=== RECORDS SUPPLIED ===
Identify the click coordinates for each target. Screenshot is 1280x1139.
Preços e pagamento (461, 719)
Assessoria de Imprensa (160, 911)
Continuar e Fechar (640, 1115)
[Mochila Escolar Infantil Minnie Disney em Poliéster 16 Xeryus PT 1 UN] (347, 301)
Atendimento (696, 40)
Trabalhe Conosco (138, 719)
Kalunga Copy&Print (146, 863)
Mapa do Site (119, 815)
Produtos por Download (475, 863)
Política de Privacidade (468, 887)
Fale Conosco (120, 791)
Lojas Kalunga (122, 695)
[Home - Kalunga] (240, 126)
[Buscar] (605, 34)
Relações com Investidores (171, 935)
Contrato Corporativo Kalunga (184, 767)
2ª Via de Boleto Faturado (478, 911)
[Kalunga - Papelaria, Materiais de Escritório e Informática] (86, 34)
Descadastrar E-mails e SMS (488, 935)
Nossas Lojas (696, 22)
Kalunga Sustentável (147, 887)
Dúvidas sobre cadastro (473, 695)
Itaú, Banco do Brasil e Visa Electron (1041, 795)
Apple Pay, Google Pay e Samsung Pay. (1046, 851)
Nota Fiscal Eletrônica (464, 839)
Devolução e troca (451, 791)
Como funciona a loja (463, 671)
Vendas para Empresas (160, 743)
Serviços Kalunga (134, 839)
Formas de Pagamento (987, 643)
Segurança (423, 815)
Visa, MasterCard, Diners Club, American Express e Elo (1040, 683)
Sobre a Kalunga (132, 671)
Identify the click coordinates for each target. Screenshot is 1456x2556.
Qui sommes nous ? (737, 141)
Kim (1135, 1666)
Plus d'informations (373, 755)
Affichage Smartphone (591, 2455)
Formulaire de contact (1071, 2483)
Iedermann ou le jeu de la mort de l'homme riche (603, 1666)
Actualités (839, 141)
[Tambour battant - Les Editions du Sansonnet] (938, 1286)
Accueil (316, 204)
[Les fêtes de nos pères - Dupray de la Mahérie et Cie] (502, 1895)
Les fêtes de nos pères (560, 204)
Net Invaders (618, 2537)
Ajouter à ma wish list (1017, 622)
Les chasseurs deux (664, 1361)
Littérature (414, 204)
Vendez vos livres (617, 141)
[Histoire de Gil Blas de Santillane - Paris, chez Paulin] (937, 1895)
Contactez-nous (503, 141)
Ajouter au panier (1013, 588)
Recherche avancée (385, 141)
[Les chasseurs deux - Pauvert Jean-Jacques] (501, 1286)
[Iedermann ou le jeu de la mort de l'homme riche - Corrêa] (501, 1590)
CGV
===
Only what runs from the line containing "Formulaire de contact (1071, 2483)" through the final line of the entries above belongs in the answer, restated exactly.

Formulaire de contact (1071, 2483)
Iedermann ou le jeu de la mort de l'homme riche (603, 1666)
Actualités (839, 141)
[Tambour battant - Les Editions du Sansonnet] (938, 1286)
Accueil (316, 204)
[Les fêtes de nos pères - Dupray de la Mahérie et Cie] (502, 1895)
Les fêtes de nos pères (560, 204)
Net Invaders (618, 2537)
Ajouter à ma wish list (1017, 622)
Les chasseurs deux (664, 1361)
Littérature (414, 204)
Vendez vos livres (617, 141)
[Histoire de Gil Blas de Santillane - Paris, chez Paulin] (937, 1895)
Contactez-nous (503, 141)
Ajouter au panier (1013, 588)
Recherche avancée (385, 141)
[Les chasseurs deux - Pauvert Jean-Jacques] (501, 1286)
[Iedermann ou le jeu de la mort de l'homme riche - Corrêa] (501, 1590)
CGV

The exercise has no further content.